I also note that during this time I have lapsed in my more active daily chats with God and my dependence on Him. Not that I have deliberately done this or have any doubts about my faith ... but sometimes it subtly just happens doesn't it? It's all about time and energy. It's very easy to slip into just a little bit less discipline with reading good stuff (esp the Bible), praying and listening to good music. Those around may not even notice the difference but before long other things crowd in and what was a good habit in daily spiritual discipline can fly out of the window big time ... it will become noticeable!

I'm thankful to say that I've been conscious of it (eventually) and concerned enough to want to pull my spiritual socks up and sort myself out ... well actually the truth be told, I can't sort myself out as that's the whole point ... left to my own devices and strength, I fail and lapse, case in point. So, it's about my focus and mind then priorities each day. I need to rely on God's help with this but allow His help. Every christian / saint will experience times of despair and distance, it comes with the territory of being human ... read the Psalms, they're full of inner turmoil but they are also full of overcoming ... crawling out of the churning darkness and back into the sunlight. I'm so thankful for the certainty that light always dispels the dark.

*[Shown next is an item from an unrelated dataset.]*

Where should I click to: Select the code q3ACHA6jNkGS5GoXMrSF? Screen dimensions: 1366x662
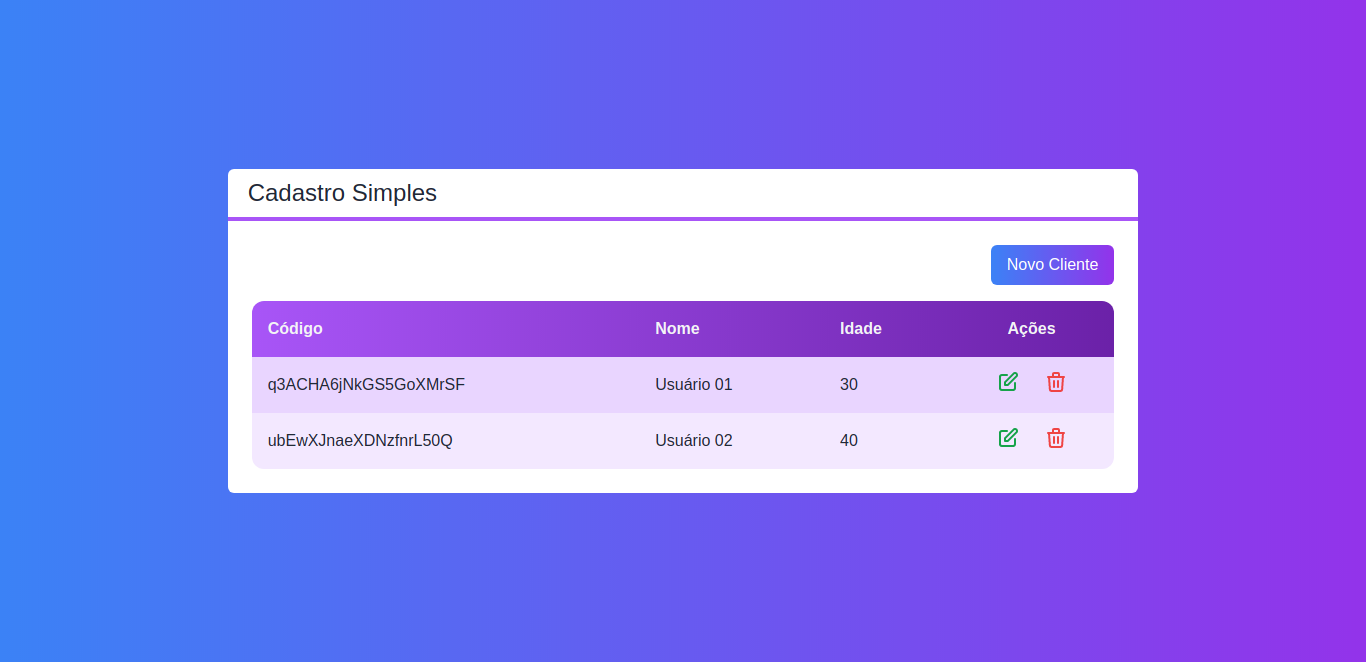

Yes it's a busy time but the busier I get, the more impatient and grouchy I get ... how is that nice or helpful as we approach Christmas?! So ... I need stillness and quiet times, even if it's just a few minutes every now and then. Just to re-set and re-foucs my mind on what is good and loving. I don't want my children to get so caught up in the chaos of the festivities that they loose out on the 'real magic' of Christmas; the real meaning and amazement of that journey which took a young woman and man with their donkey along the dusty roads to a Bethlehem stable. How courageous they both were; how trusting and faithful in and to their God .. God who allowed Himself to become human; to experience the fragility of birth and total physical dependence on a fallen human whom He had created! Mary must have had such a special heart for her to have been entrusted with such a high calling ... she caressed and fondly kissed the son of God as her own baby boy. On this miracle sits all the hope and salvation of mankind and creation!

In preparation for home group this week, I started to read the chapter of the book we're looking at (Music of Eternity by Robyn Wrigley-Carr) and was immediately challenged and struck by some of the words. I'll share them here:

"Advent is a season of waiting, expectancy and hope ... it's a time to cultivate an inner stillness ... our need for silence is paramount. Without silence around us, the inward stillness in which God educates and moulds us is impossible. Remember, silence is more than non-talking. It's a complete change in the way we use our minds. We lead very active lives. Our mental machinery is made so the more active our work ... Yet nothing so improves that active work as such quietude, the sense of Eternity and restful reception of the Holy Spirit ... Only in such silence can we look out of our workshop window and see the horizons of the spiritual world. (We need to) recover our spiritual poise ... to wait on the Lord and renew our strength - not for our own sakes but for the sake of the world. 'In the beginning was the Word' - God's self-expression ... look at Christ again, for the contemplation of Christ is the first part of Christianity".

The Eternal One says: "In returning and rest, you will be saved. In quietness and trust you will find strength" (Isaiah 30v15). Let us be quietly confident and trust the one who flung stars into space but we rejected, so rather than give up on us He did the only thing that could be done to secure a perfect redemptive plan ... He came to earth as a dependent baby; He lived a perfect life; He died as the perfect substitute for us ... just so that we could be with Him for eternity! What love! What an amazing, miraculous relationship ... let's celebrate it thoughtfully; in moments of stillness yet with hearts full of wonder, awe and enough love to share abundantly.

Psalm 42v5: “I will put my hope in God! I will praise him again, my Saviour and my God”.